Click-target data:
•••

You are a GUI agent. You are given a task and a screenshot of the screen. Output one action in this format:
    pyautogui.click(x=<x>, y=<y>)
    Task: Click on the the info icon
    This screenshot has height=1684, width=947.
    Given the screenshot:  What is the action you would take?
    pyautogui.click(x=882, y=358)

•••

**DIRECTIONS**: Retype each line of the records above exactly, with nothing changed.

**ANSWER TO THIS EXERCISE**:
You are a GUI agent. You are given a task and a screenshot of the screen. Output one action in this format:
    pyautogui.click(x=<x>, y=<y>)
    Task: Click on the the info icon
    This screenshot has height=1684, width=947.
    Given the screenshot:  What is the action you would take?
    pyautogui.click(x=882, y=358)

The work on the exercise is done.